▶ _Records from a pointing dataset_:
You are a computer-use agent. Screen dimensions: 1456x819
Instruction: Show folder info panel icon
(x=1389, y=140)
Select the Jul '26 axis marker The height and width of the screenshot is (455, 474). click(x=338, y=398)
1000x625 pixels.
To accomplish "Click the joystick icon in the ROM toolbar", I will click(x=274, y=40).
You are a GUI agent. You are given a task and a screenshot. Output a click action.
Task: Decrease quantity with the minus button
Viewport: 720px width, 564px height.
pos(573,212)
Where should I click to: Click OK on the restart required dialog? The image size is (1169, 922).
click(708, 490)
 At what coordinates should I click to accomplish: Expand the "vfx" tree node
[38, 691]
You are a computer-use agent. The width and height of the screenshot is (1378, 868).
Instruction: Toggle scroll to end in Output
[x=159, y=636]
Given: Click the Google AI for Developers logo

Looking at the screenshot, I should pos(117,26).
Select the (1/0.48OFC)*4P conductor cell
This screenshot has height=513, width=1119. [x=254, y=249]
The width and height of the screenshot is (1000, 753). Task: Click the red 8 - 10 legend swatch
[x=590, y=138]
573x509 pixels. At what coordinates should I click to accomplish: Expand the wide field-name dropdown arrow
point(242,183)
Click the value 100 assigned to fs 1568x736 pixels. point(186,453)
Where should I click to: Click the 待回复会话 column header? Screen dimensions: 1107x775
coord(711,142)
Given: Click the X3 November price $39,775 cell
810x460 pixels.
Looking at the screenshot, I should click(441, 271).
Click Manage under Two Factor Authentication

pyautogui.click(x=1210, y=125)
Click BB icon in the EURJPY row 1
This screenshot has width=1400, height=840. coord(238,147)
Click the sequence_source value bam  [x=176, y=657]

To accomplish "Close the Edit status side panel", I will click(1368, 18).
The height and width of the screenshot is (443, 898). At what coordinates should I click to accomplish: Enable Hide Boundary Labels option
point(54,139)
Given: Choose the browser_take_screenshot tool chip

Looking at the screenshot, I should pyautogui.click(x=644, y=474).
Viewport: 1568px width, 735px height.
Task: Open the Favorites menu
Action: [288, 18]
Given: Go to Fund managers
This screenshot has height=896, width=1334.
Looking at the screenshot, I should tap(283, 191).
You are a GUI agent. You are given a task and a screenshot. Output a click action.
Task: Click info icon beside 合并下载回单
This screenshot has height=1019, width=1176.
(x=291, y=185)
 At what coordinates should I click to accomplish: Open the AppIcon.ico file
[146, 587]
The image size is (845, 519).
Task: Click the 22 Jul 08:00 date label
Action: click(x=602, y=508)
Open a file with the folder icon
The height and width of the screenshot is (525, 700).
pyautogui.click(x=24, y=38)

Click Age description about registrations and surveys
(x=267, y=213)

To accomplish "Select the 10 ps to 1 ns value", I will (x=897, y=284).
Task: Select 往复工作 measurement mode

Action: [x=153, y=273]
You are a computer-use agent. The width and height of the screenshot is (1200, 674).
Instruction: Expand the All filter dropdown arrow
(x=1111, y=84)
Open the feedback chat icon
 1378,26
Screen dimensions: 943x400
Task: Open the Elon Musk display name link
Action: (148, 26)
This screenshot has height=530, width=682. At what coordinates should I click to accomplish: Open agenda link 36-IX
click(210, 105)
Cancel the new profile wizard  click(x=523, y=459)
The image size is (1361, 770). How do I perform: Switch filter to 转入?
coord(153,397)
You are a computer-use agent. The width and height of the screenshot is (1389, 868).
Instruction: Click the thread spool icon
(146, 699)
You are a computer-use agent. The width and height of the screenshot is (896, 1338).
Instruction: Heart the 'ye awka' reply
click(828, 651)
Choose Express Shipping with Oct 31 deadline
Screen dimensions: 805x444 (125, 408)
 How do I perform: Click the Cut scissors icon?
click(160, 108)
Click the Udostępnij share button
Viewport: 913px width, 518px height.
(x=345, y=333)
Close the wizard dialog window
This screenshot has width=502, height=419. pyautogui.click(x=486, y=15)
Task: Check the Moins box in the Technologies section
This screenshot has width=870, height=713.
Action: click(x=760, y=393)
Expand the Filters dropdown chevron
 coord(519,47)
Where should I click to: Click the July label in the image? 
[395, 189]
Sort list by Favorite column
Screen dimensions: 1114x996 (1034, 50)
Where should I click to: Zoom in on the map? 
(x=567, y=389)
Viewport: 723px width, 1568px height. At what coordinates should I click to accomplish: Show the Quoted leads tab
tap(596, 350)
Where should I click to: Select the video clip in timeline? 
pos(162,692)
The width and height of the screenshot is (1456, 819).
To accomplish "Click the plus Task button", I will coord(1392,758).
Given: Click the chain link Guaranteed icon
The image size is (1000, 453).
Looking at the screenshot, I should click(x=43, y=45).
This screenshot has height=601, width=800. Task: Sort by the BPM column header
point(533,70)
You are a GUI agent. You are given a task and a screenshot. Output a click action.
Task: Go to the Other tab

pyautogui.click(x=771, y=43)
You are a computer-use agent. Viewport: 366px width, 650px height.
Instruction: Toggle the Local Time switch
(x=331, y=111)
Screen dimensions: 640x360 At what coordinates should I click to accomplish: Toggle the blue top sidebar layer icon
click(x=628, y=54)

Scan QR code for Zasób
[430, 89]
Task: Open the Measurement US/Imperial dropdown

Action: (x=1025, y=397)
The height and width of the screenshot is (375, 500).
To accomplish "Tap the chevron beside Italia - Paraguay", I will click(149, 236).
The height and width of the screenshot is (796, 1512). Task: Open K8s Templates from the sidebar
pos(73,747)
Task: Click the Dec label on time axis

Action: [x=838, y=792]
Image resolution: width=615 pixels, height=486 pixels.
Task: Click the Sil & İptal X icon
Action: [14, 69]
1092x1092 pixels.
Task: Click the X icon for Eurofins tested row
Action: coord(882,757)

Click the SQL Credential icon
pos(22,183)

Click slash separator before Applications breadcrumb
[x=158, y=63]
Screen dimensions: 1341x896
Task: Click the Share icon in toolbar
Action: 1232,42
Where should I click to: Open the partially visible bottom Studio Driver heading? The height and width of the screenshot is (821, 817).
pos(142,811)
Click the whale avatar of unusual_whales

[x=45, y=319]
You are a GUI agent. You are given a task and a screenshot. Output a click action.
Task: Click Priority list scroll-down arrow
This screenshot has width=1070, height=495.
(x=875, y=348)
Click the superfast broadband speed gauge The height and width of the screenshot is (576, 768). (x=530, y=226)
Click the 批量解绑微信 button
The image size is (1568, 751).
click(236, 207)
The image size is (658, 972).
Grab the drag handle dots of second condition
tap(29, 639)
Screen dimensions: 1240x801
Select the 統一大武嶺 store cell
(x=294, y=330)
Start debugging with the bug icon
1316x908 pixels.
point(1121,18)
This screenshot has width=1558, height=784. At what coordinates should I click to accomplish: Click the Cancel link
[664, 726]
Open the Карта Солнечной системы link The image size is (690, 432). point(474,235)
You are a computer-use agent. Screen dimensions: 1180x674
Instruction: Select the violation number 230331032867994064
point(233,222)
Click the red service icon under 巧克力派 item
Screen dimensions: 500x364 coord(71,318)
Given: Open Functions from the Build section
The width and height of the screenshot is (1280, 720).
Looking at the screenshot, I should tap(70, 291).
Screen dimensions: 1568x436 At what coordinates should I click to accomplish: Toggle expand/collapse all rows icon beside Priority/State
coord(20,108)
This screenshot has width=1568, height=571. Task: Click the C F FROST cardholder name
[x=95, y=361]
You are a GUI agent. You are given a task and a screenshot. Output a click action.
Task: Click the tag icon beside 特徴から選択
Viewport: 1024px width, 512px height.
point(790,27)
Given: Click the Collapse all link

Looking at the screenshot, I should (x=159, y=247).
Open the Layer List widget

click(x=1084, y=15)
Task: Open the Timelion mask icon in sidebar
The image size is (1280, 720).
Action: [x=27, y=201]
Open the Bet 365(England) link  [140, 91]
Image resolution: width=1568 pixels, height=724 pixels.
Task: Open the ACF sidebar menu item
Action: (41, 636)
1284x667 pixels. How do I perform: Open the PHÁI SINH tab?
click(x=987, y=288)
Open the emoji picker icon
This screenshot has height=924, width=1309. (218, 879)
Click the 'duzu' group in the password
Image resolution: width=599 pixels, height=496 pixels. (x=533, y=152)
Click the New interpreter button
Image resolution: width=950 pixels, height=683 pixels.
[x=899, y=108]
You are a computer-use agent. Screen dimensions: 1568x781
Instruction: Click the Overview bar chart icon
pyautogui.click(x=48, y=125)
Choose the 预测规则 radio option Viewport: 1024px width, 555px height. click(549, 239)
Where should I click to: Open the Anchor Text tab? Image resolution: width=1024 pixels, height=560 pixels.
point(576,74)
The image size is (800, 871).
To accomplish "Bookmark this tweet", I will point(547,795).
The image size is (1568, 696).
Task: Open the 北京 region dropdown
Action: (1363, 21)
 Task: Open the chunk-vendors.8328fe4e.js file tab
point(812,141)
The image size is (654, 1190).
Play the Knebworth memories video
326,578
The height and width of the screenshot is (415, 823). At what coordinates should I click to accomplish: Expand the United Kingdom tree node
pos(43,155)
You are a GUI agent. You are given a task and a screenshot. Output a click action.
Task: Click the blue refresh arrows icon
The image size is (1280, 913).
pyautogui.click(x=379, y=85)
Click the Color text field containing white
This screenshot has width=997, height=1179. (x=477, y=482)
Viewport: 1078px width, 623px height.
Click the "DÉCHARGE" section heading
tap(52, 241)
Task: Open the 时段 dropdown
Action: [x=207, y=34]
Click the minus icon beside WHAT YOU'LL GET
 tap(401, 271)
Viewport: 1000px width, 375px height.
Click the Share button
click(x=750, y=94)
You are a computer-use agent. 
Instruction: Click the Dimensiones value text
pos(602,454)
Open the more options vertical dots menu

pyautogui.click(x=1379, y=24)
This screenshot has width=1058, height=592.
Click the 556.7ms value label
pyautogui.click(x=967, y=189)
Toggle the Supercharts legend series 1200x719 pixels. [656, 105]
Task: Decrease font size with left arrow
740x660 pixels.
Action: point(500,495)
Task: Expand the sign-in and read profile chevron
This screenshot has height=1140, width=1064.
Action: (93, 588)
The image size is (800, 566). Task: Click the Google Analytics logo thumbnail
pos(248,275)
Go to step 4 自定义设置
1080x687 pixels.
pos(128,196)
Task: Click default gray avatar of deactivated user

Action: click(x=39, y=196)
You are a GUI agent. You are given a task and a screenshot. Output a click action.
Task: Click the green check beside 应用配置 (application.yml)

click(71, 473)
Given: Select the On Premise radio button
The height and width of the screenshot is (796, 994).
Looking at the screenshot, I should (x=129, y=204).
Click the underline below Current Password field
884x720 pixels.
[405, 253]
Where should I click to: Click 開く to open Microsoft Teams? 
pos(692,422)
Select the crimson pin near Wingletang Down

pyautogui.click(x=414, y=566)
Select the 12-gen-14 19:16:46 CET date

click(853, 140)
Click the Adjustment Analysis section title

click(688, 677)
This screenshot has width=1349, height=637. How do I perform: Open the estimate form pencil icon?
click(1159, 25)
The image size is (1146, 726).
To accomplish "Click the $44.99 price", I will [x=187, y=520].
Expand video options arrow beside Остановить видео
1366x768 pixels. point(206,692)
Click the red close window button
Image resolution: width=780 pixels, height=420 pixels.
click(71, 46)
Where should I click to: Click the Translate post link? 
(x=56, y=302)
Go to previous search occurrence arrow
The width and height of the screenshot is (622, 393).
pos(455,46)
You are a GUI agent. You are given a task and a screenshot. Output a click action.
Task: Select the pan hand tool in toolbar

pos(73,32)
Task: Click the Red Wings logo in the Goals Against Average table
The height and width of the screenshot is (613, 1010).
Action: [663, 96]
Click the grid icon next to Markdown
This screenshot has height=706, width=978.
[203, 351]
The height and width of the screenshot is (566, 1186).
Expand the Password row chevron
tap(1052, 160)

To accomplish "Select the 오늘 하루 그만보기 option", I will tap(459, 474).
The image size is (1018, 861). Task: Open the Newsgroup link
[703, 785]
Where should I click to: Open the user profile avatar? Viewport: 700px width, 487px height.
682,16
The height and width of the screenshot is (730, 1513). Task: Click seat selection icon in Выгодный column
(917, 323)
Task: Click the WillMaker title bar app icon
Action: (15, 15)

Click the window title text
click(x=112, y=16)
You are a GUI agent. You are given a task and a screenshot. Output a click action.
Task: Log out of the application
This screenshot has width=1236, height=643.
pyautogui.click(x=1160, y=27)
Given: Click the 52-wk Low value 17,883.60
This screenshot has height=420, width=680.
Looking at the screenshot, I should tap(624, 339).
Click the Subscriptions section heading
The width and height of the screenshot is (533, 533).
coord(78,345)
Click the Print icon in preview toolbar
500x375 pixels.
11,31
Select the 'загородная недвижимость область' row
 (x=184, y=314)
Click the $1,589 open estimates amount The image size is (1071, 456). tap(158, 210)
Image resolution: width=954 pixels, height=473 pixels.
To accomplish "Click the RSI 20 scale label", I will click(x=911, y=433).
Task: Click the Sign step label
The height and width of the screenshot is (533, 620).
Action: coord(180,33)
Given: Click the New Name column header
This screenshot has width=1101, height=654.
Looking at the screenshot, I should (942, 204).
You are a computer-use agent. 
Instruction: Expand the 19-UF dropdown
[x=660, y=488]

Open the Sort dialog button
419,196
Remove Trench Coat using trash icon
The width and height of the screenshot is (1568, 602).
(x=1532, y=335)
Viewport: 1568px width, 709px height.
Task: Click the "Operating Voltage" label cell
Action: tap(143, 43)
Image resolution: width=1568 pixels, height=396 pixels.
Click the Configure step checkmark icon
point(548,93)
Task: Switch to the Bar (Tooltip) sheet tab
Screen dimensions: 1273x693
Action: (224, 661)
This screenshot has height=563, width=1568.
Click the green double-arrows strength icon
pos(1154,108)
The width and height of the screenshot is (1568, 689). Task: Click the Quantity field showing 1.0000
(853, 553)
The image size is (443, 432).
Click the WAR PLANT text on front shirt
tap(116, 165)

▶ _EXERCISE BRIEF_:
Pull out each line in the items above that contains the word "Toggle". Case counts.

▶ _FULL SOLUTION_:
Instruction: Toggle scroll to end in Output
Instruction: Toggle the Local Time switch
Screen dimensions: 640x360 At what coordinates should I click to accomplish: Toggle the blue top sidebar layer icon
Screen dimensions: 1568x436 At what coordinates should I click to accomplish: Toggle expand/collapse all rows icon beside Priority/State
Toggle the Supercharts legend series 1200x719 pixels. [656, 105]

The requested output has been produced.